After yet another aggressive rate hike just last week, Canadian households are quite clearly feeling the squeeze.
Data released today by Statistics Canada (StatCan) indicated that while Canada’s national net worth rose slightly by 0.2% between Q1 and Q2 of 2022, collective household net worth, household savings, and household financial assets are all on the decline -- and home values are to blame.
In Q2, household sector net worth decreased by $990.1B or 6.1%. StatCan notes that this record-breaking decline can be chalked up to households facing “challenging equity, bond, and housing markets.” This is in contrast to trends of the past few years. Prior to this quarter’s downturn, Canadian households were seeing strong wealth growth beginning in early 2020.
The household savings rate fell to 6.2%, down from 9.5% in Q1. While seasonally adjusted household compensation grew by 2.0% in Q2, that was dampened by seasonally adjusted household consumption, which rose by 4.3% in Q2 due to inflated prices of goods and services.
Household financial assets also dropped by 5.7% in Q2. StatCan attributes this to “depreciating values of debt and equity securities.” The report also noted that both bond and equity markets declined substantially in the second quarter, calling this an uncommon occurrence given that higher interest rates typically translate into higher bond yields.
At the same time, household borrowing is on the up, with Canadian households taking on significant debt in these uncertain times. In Q2, households added $56.3B in debt, now owing $1.82 for every dollar of disposable income. This is a near-record. StatCan also notes that given the current interest rate environment, more Canadians are opting for variable rate mortgages over fixed.

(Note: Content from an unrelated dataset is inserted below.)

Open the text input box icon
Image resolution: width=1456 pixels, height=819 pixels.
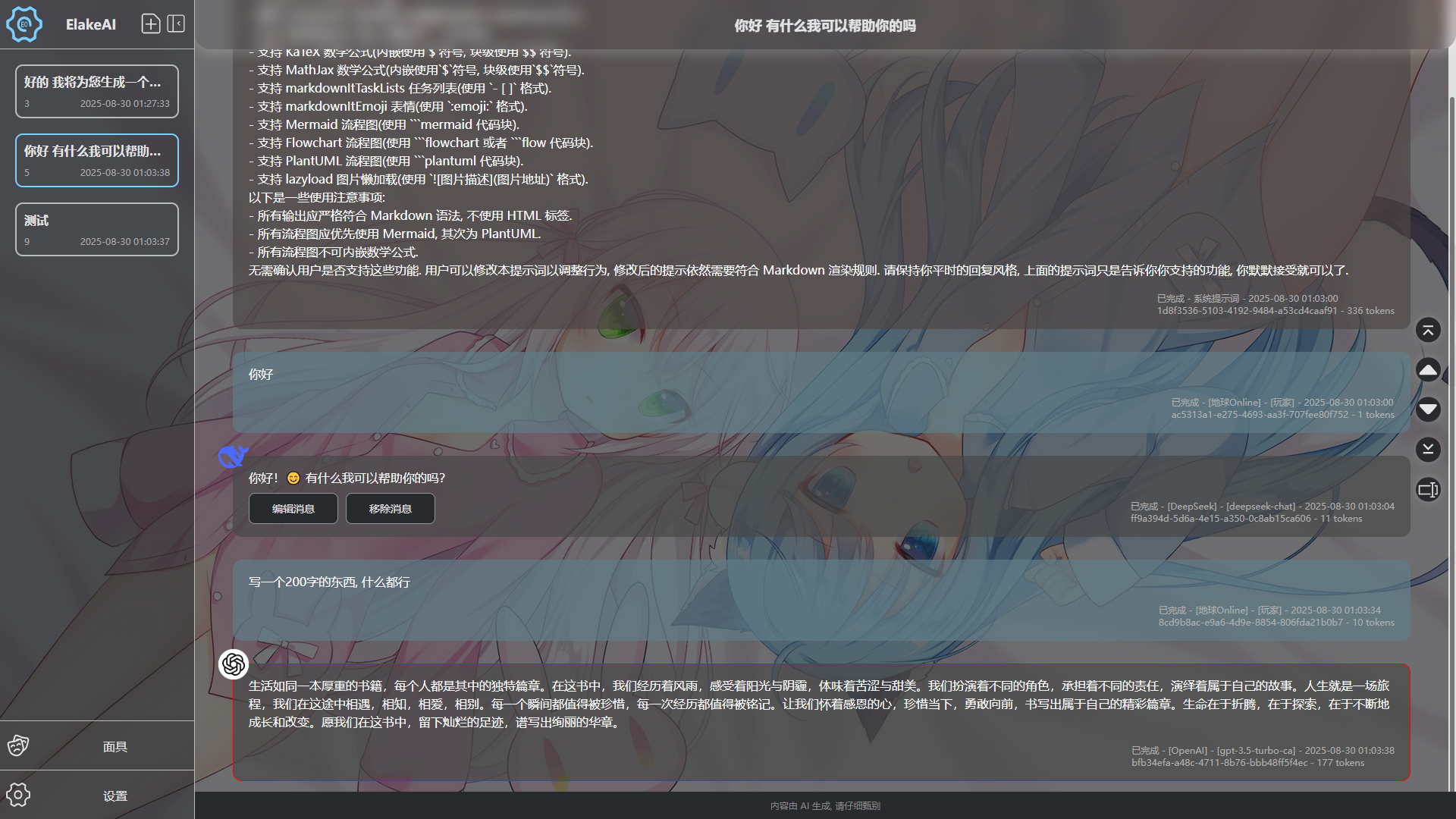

Additionally, residential real estate values are continuing to fall as borrowing costs continue to rise. In Q2, residential home values dropped by 5% on a quarterly basis. This decline mitigated the 3.9% that was gained in Q1. With that said, the dollar valuation exceeded $2.3T or 41.1% more than the valuation recorded at the end of 2019.
Meanwhile, from Q1 to Q2, the value of residential land saw an 8.7% decrease, the value of residential structures saw a 1% increase, and the average resale price declined by 10.5%. There were also 24.1% fewer home sales in Q2 compared to the same time last year.
These are all indications that Canadian households, collectively, are facing a “trifecta of market challenges,” says StatCan.